▶ _Problem details_:
Please update the items below by replacing "pixels" with "px" wherever it occurs, leaving everything else unchanged.

[Excerpt from a dataset]
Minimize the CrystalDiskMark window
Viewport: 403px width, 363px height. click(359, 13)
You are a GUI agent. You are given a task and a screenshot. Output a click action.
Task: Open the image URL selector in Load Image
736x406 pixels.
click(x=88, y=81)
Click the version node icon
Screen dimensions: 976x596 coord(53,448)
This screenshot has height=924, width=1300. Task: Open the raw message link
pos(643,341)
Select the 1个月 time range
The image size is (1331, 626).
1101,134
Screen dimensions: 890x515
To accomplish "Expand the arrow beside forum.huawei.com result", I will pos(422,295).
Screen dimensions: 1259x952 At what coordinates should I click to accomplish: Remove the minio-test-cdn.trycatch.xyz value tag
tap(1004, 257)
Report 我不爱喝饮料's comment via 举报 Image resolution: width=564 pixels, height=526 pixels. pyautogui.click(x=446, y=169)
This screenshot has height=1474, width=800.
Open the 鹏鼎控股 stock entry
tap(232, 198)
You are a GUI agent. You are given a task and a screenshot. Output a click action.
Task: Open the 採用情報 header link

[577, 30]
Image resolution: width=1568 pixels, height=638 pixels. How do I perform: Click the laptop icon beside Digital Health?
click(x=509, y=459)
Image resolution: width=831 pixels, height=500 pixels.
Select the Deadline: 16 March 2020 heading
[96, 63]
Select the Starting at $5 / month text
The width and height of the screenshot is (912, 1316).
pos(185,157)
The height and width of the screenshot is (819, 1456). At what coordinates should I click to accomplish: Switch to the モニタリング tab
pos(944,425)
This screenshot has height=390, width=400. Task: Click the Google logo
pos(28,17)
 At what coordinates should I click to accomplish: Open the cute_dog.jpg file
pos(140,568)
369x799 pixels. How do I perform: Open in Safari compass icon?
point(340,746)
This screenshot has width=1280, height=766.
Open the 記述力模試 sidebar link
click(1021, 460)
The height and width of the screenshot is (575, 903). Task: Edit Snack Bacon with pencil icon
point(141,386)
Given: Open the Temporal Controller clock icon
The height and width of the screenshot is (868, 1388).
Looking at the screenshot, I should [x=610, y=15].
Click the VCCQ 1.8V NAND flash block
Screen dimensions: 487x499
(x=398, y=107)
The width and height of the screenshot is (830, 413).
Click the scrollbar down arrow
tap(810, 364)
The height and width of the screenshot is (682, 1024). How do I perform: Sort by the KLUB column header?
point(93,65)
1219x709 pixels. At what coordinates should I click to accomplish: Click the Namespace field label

▶ _Exercise answer_:
Minimize the CrystalDiskMark window
Viewport: 403px width, 363px height. click(359, 13)
You are a GUI agent. You are given a task and a screenshot. Output a click action.
Task: Open the image URL selector in Load Image
736x406 px.
click(x=88, y=81)
Click the version node icon
Screen dimensions: 976x596 coord(53,448)
This screenshot has height=924, width=1300. Task: Open the raw message link
pos(643,341)
Select the 1个月 time range
The image size is (1331, 626).
1101,134
Screen dimensions: 890x515
To accomplish "Expand the arrow beside forum.huawei.com result", I will pos(422,295).
Screen dimensions: 1259x952 At what coordinates should I click to accomplish: Remove the minio-test-cdn.trycatch.xyz value tag
tap(1004, 257)
Report 我不爱喝饮料's comment via 举报 Image resolution: width=564 px, height=526 px. pyautogui.click(x=446, y=169)
This screenshot has height=1474, width=800.
Open the 鹏鼎控股 stock entry
tap(232, 198)
You are a GUI agent. You are given a task and a screenshot. Output a click action.
Task: Open the 採用情報 header link

[577, 30]
Image resolution: width=1568 px, height=638 px. How do I perform: Click the laptop icon beside Digital Health?
click(x=509, y=459)
Image resolution: width=831 px, height=500 px.
Select the Deadline: 16 March 2020 heading
[96, 63]
Select the Starting at $5 / month text
The width and height of the screenshot is (912, 1316).
pos(185,157)
The height and width of the screenshot is (819, 1456). At what coordinates should I click to accomplish: Switch to the モニタリング tab
pos(944,425)
This screenshot has height=390, width=400. Task: Click the Google logo
pos(28,17)
 At what coordinates should I click to accomplish: Open the cute_dog.jpg file
pos(140,568)
369x799 px. How do I perform: Open in Safari compass icon?
point(340,746)
This screenshot has width=1280, height=766.
Open the 記述力模試 sidebar link
click(1021, 460)
The height and width of the screenshot is (575, 903). Task: Edit Snack Bacon with pencil icon
point(141,386)
Given: Open the Temporal Controller clock icon
The height and width of the screenshot is (868, 1388).
Looking at the screenshot, I should [x=610, y=15].
Click the VCCQ 1.8V NAND flash block
Screen dimensions: 487x499
(x=398, y=107)
The width and height of the screenshot is (830, 413).
Click the scrollbar down arrow
tap(810, 364)
The height and width of the screenshot is (682, 1024). How do I perform: Sort by the KLUB column header?
point(93,65)
1219x709 px. At what coordinates should I click to accomplish: Click the Namespace field label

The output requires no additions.